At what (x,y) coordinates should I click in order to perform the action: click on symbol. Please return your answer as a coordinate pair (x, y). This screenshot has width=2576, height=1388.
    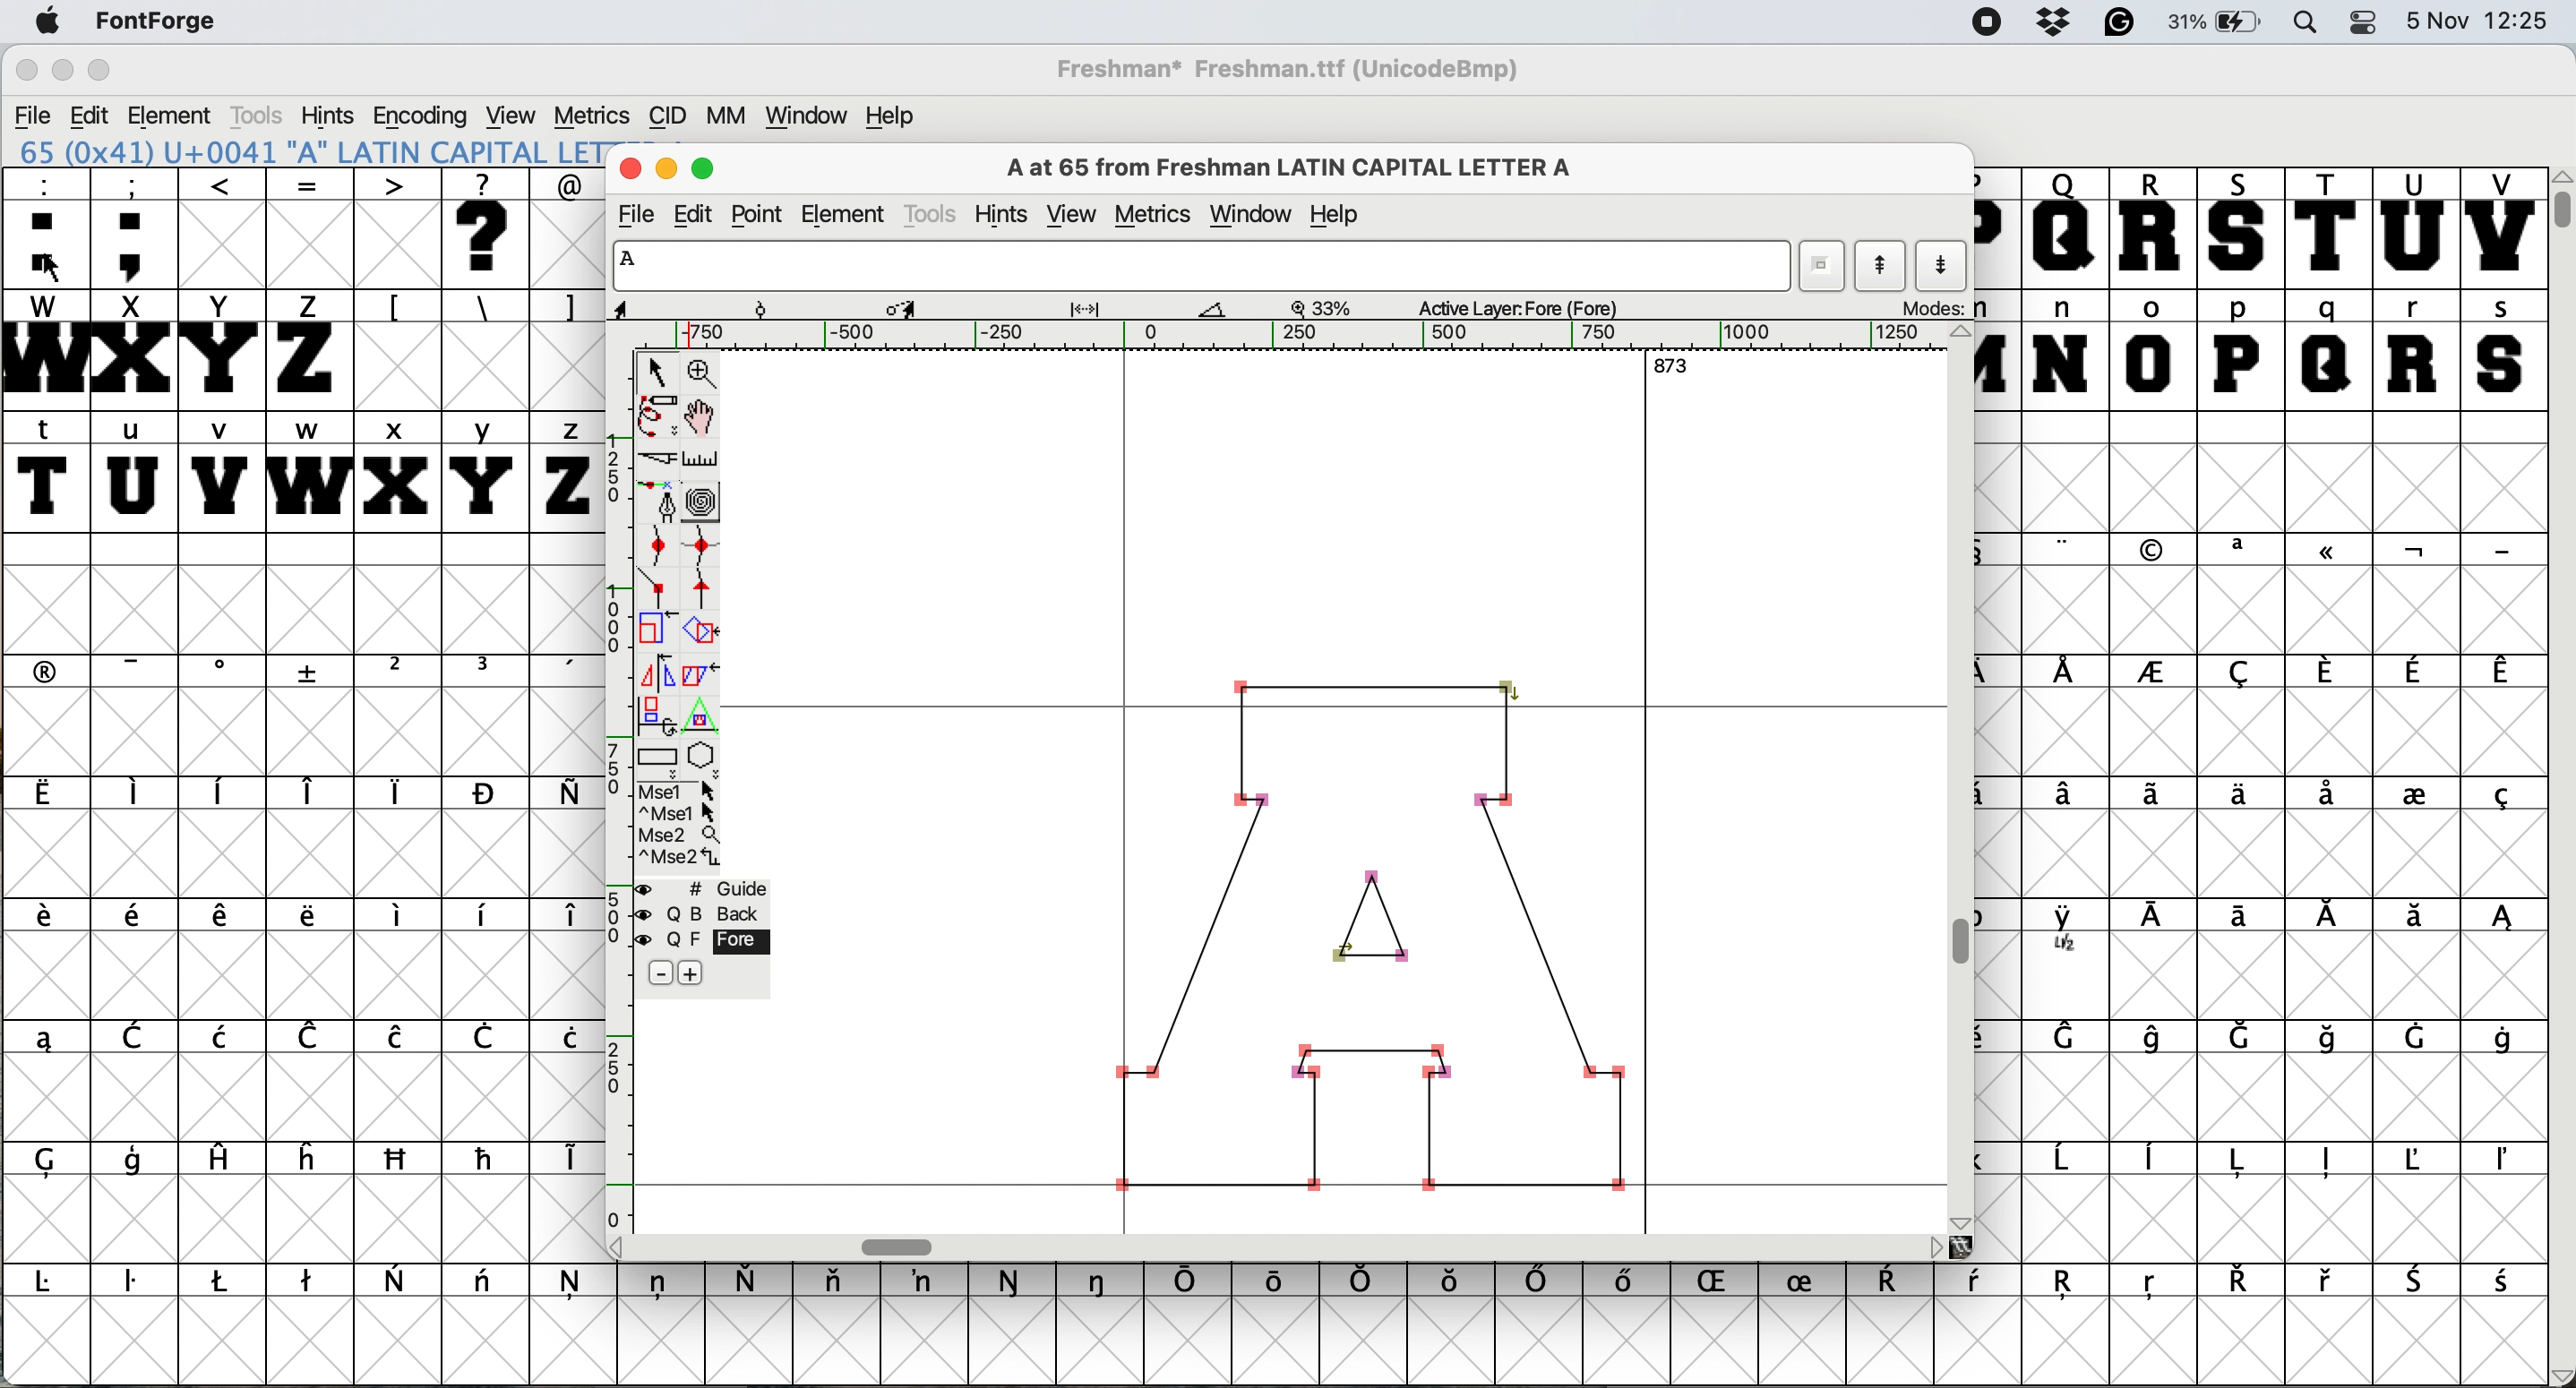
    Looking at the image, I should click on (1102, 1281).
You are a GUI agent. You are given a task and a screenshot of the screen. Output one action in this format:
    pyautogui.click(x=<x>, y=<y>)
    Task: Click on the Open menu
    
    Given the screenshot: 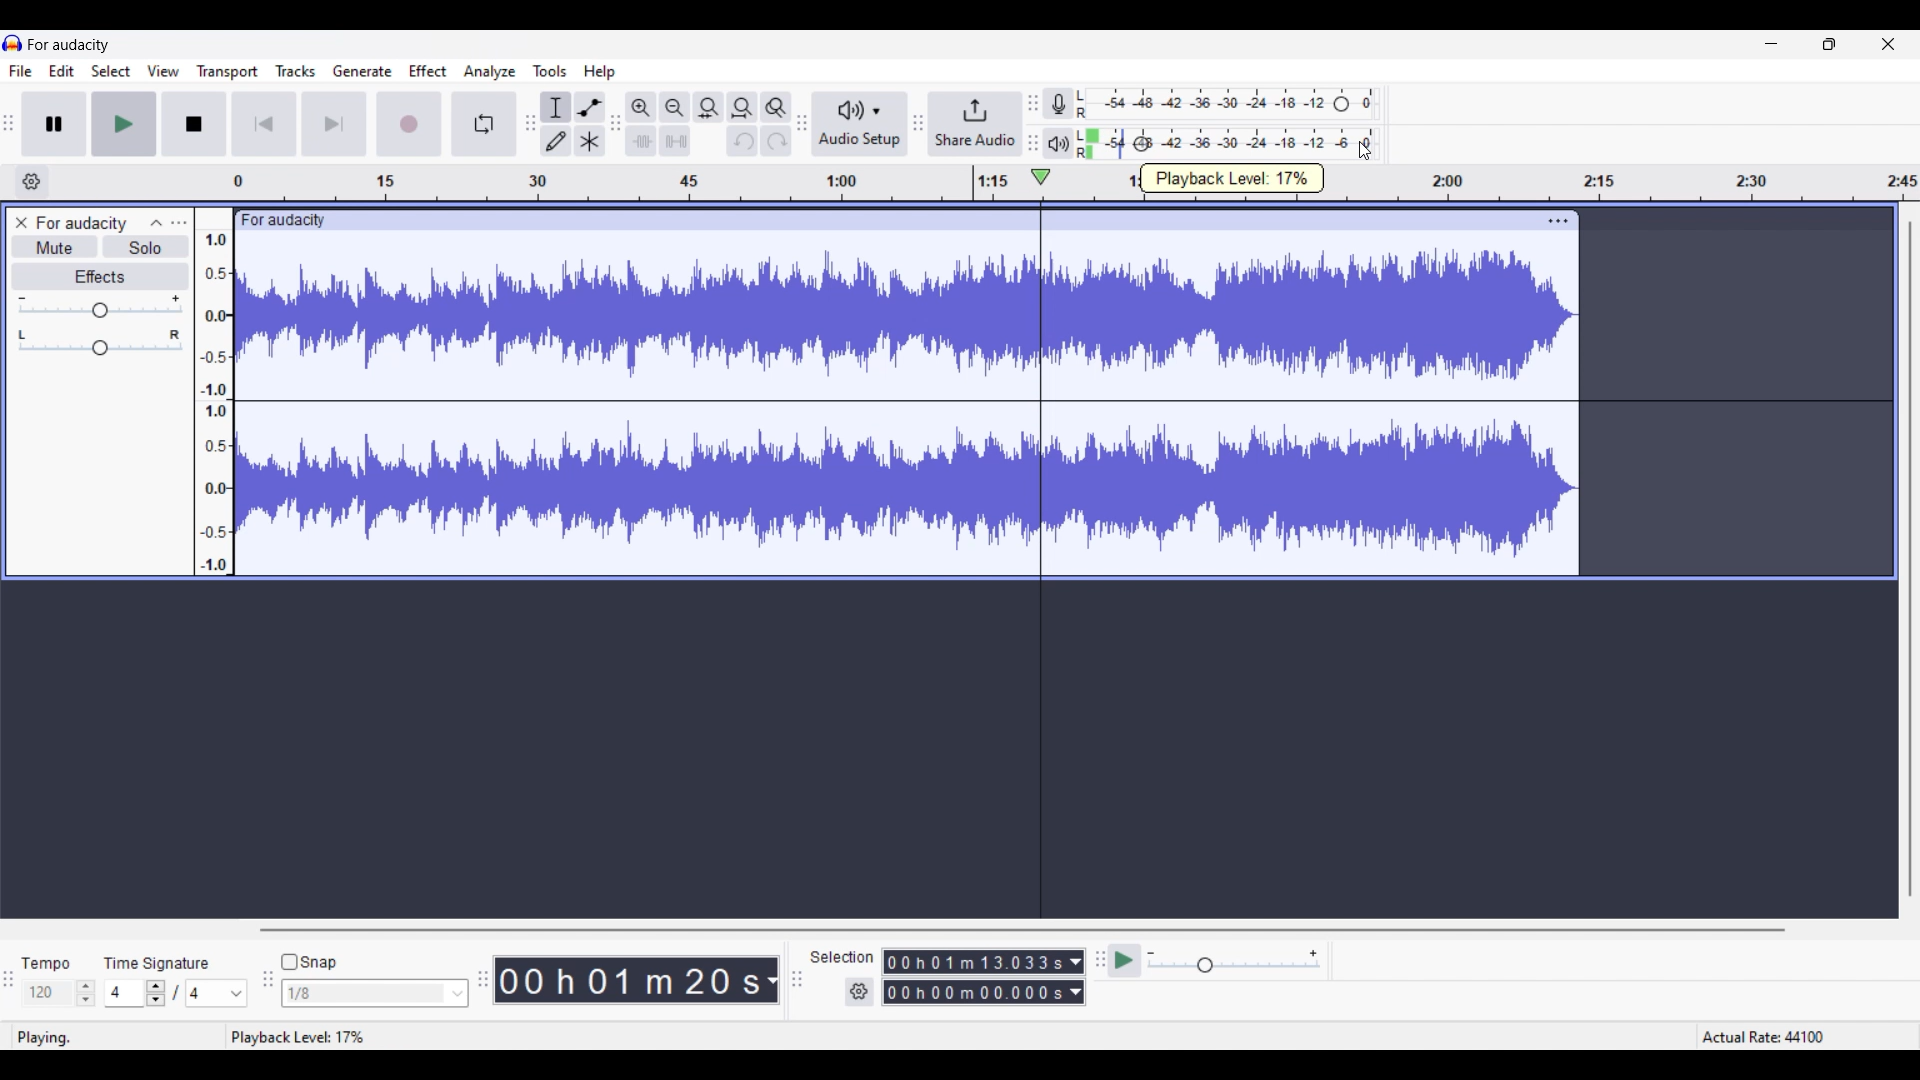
= = = = = = =
▶ [Aim of the exercise]
Copy out every one of the items above word for word, leaving the pictures out.

▶ [Correct answer]
At what (x,y) coordinates should I click in order to perform the action: click on symbol. Please return your answer as a coordinate pair (x, y). This screenshot has width=2576, height=1388.
    Looking at the image, I should click on (1102, 1281).
You are a GUI agent. You are given a task and a screenshot of the screen. Output one action in this format:
    pyautogui.click(x=<x>, y=<y>)
    Task: Click on the Open menu
    
    Given the screenshot: 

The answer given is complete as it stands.